La viuda, ayudada por la hermana y por doña Mara, comenzó a vestirse lentamente, un poco turbada. Se puso los pendientes, el collar de coral, la cadena de oro, y Ciano no llegaba. Se entretuvo un poco en la habitación, con la excusa de buscar el mantón adecuado, y finalmente, toda azorada en el vestido de color oliva con los encajes amarillentos, venciendo su agitación, entró en la sala llena y sofocante, en la que había un zumbido como si hablaran todos a la vez en voz baja.

– ¿Qué habrá sucedido? – dijo fuerte doña Gidda, viendo llegar a la esposa.

– Son las siete – dijo don Raimondo, y añadió, colocando el reloj en la cápsula de celuloide: – si quiere, voy a ver yo.

– Quizás sea mejor – respondió la viuda con un hilo de voz mirando a su alrededor completamente perdida.

Don Raimondo no volvió enseguida.

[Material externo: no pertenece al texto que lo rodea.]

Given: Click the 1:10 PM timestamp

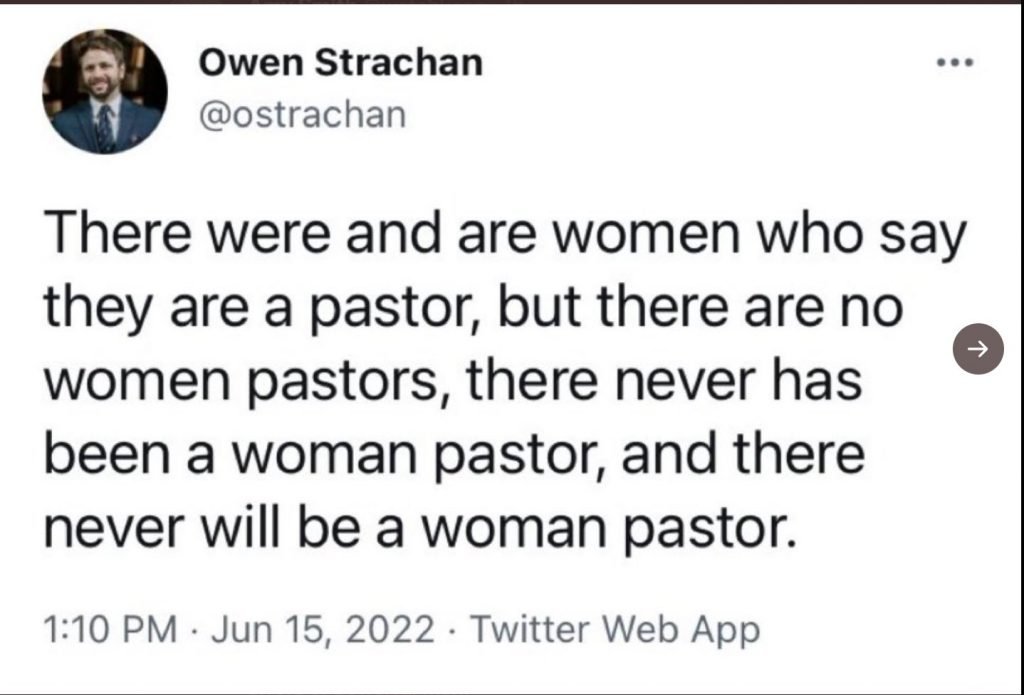Looking at the screenshot, I should pos(110,629).
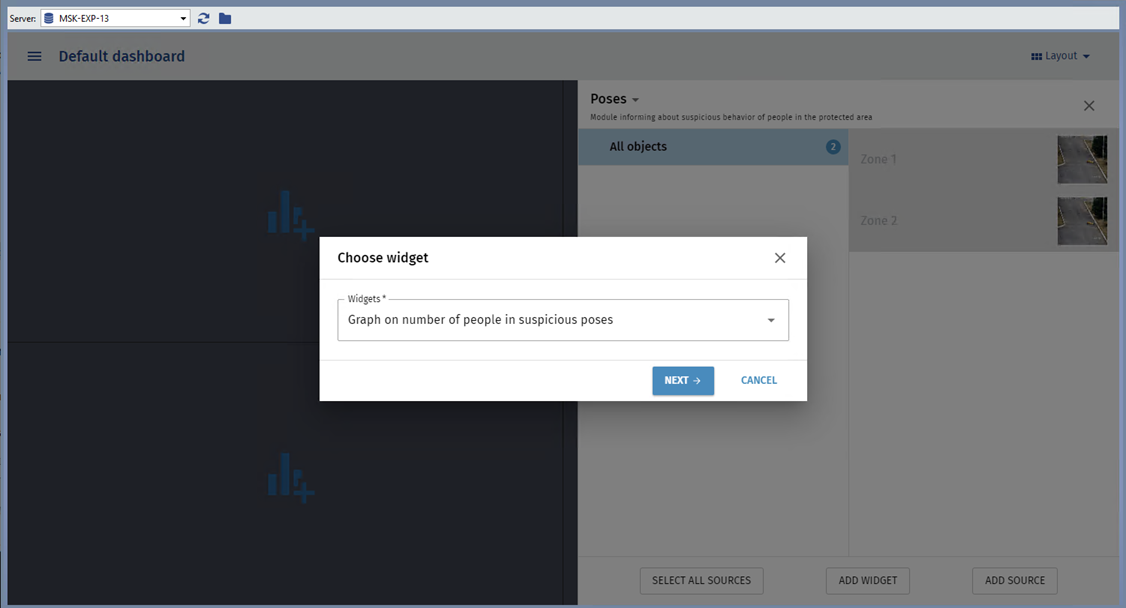Screen dimensions: 1126x608
Task: Expand the Poses module dropdown
Action: pos(615,99)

Hacia las nueve, cuando la mayor parte de los invitados se había despedido murmurando, y la viuda, ya desvestida y arrodillada en la habitación, ante el cuadro de la Virgen, le pedía perdón al alma del marido, don Raimondo entró en la salita donde se habían quedado tres o cuatro vecinas y, secándose la frente con su pañolón rojo, dijo:

–  … ¡Ese puerco! Ha huido. ¡Se ha ido a Reitano con Nina la Cicoriara!

 

[11] Dulces sicilianos. El primero con masa de harina y almendras; el segundo (bucellato en it.) va relleno de higo, chocolate, almendra, nueces, etc.